Recognize the Whole Value of Computer Science Education

student writing in notebookTeens who don’t aspire to “tech” careers and parents of young students may question the value of computer science education. The fact is, CS courses are far more than lessons in coding. 

Coding is a big part of computer science learning and it has intrinsic value. At the same time, computer science education also focuses on computational thinking. That’s the process of breaking down large problems or data sets, recognizing patterns, reorganizing information and testing potential solutions. Those are fundamental problem-solving skills needed across careers. They’re also important to basic American life. 

As our CEO Bernard Harris has said, “Computational thinking is critical to successfully processing all the information that inundates all of us daily.” 

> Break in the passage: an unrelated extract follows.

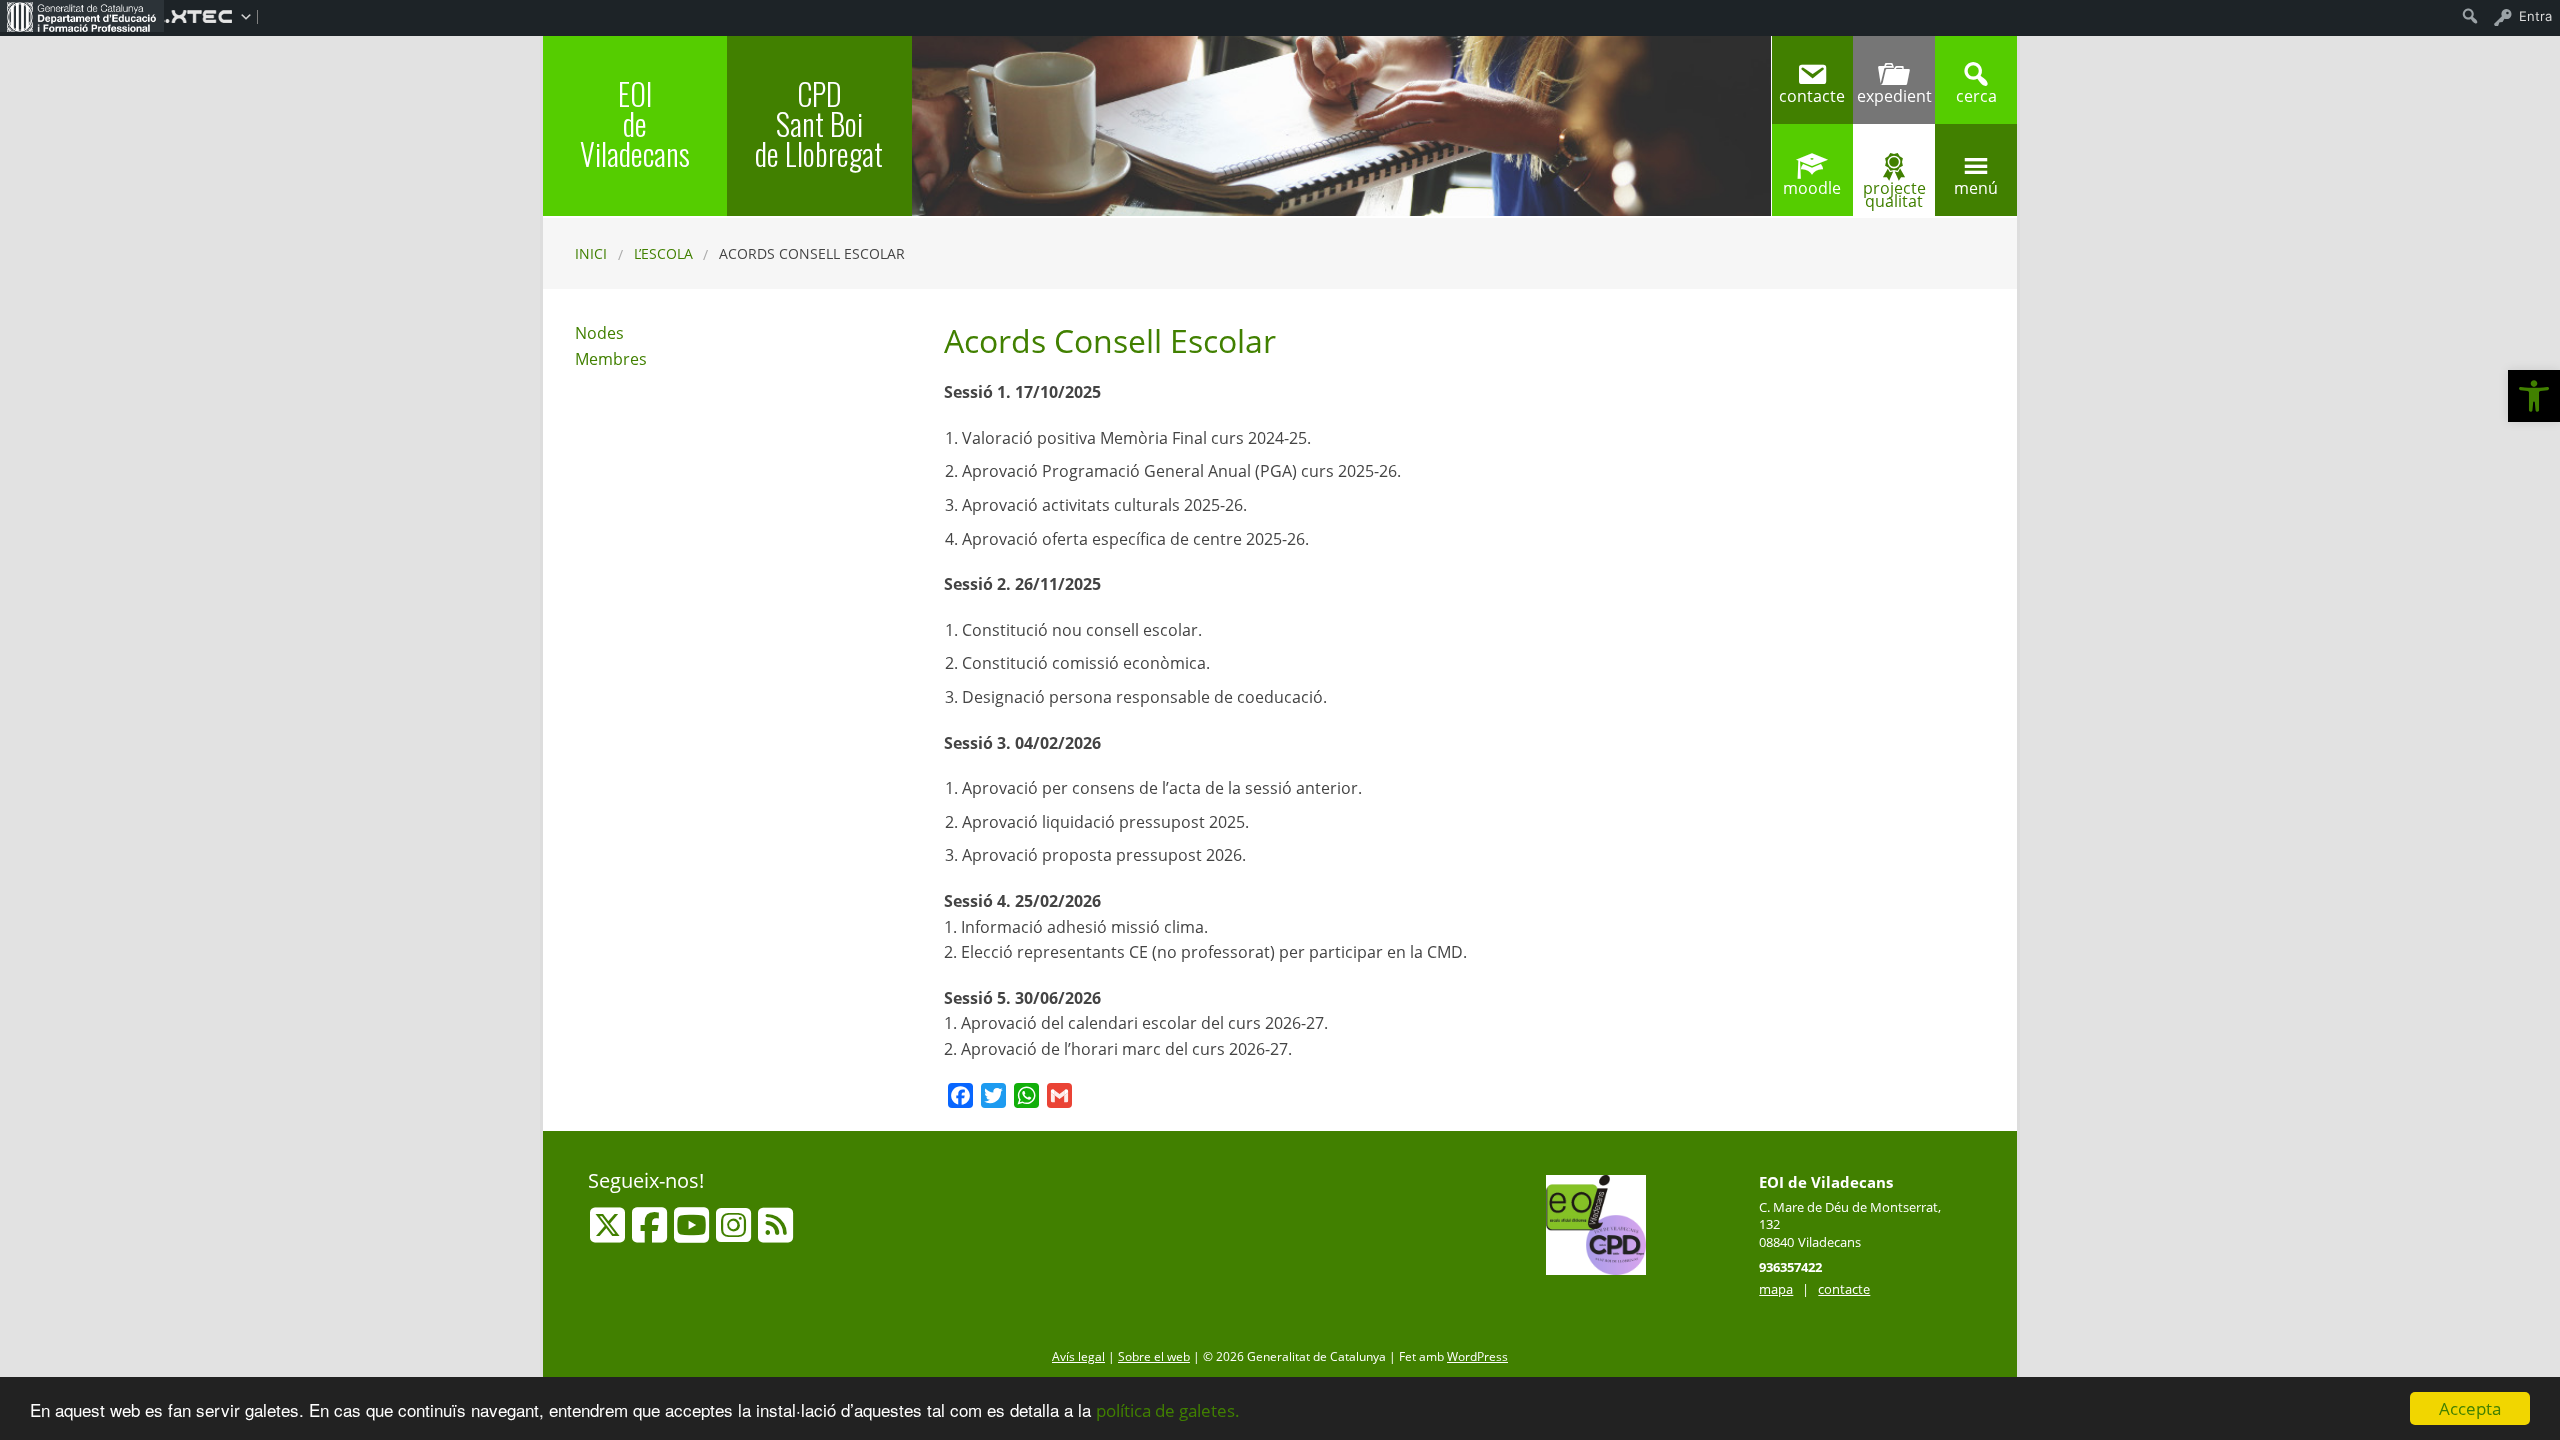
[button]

As a medical doctor, med-tech investor and a history-making astronaut, Dr. Harris understands big challenges and the need to find creative solutions. 

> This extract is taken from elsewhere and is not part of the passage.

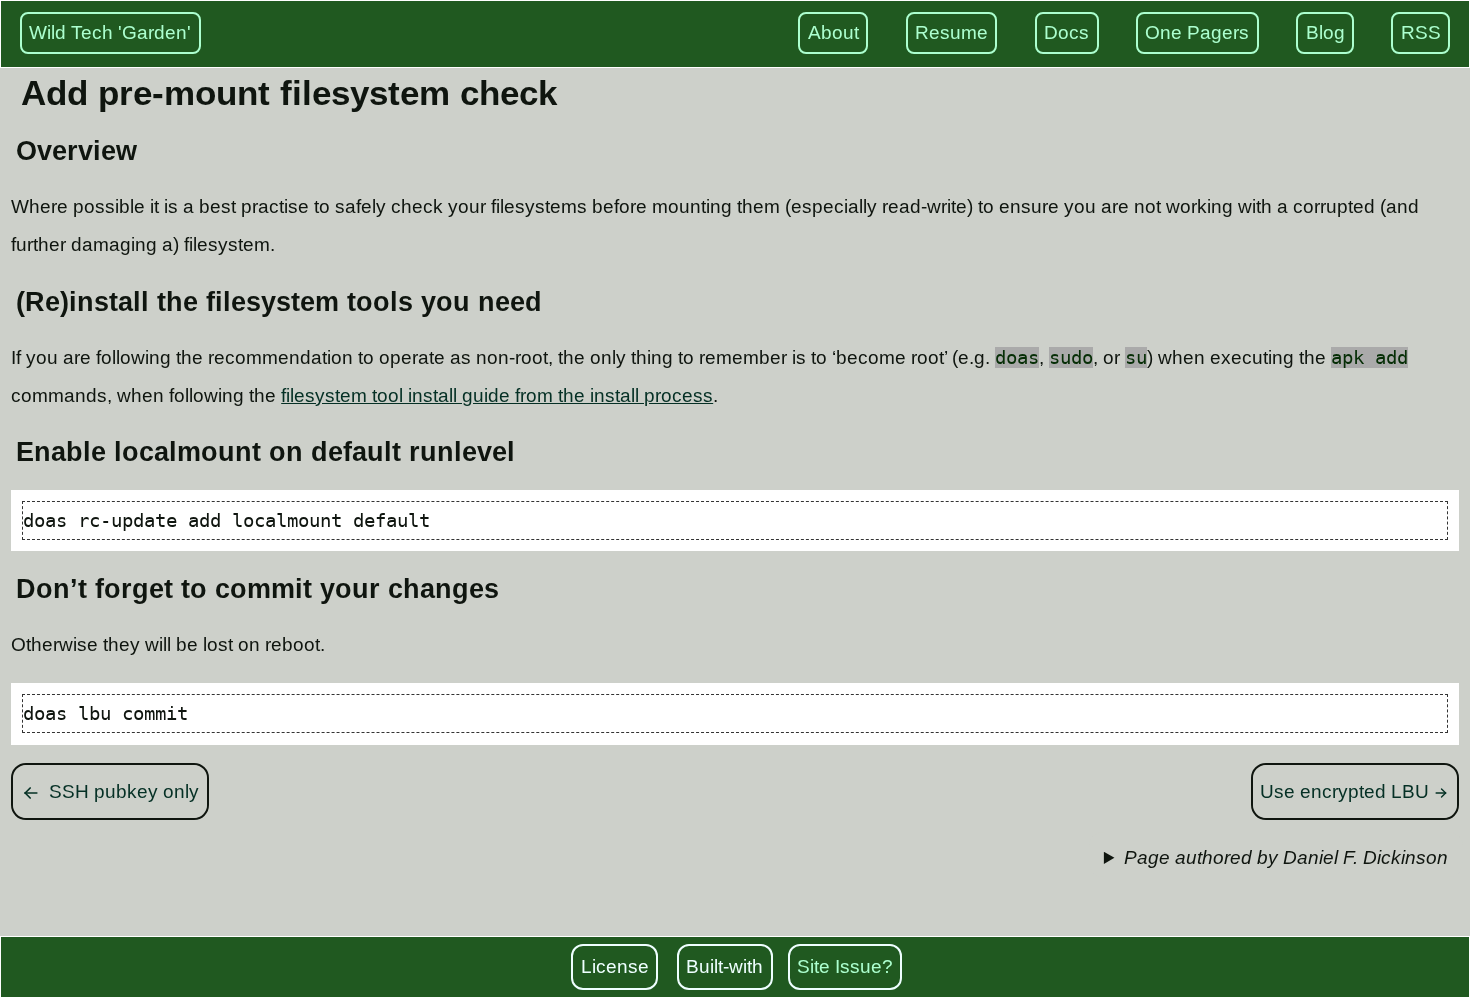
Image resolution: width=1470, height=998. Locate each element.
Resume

Unfortunately, minority students only accounted for about 20 percent of students who took the College Board’s Computer Science Principles exam this year. Female students made up less than 30 percent. 

A coalition of nine national organizations recently committed to address those gaps by helping local education leaders develop custom K-12 computer science offerings. Those options will include incorporating CS lessons across classes and grade levels. 

The gaps are created by a lack of early exposure to computer science. Shortages in CS instructors and advocates at school and district levels and misconceptions about the importance for all students to take CS courses also contribute to participation gaps. 

This is alarming because missing out on this critical learning and skill development will affect individual prosperity. National security also could be affected as cyber security needs and jobs that demand computational skills and dispositions continue to grow.  

The coalition - NMSI, along with Beauty and Joy of Computing, Bootstrap, Exploring Computer Science, MIT App Inventor, Mobile CSP, NCWIT Counselors for Computing, Project GUTS, and UTeach Computer Science – will kick off its work in 2019 with training for teachers in three San Antonio school districts. The supporting organizations will take feedback from the launch sites to evolve their efforts and NMSI expects to incorporate the K-12 programming into its flagship College Readiness Program.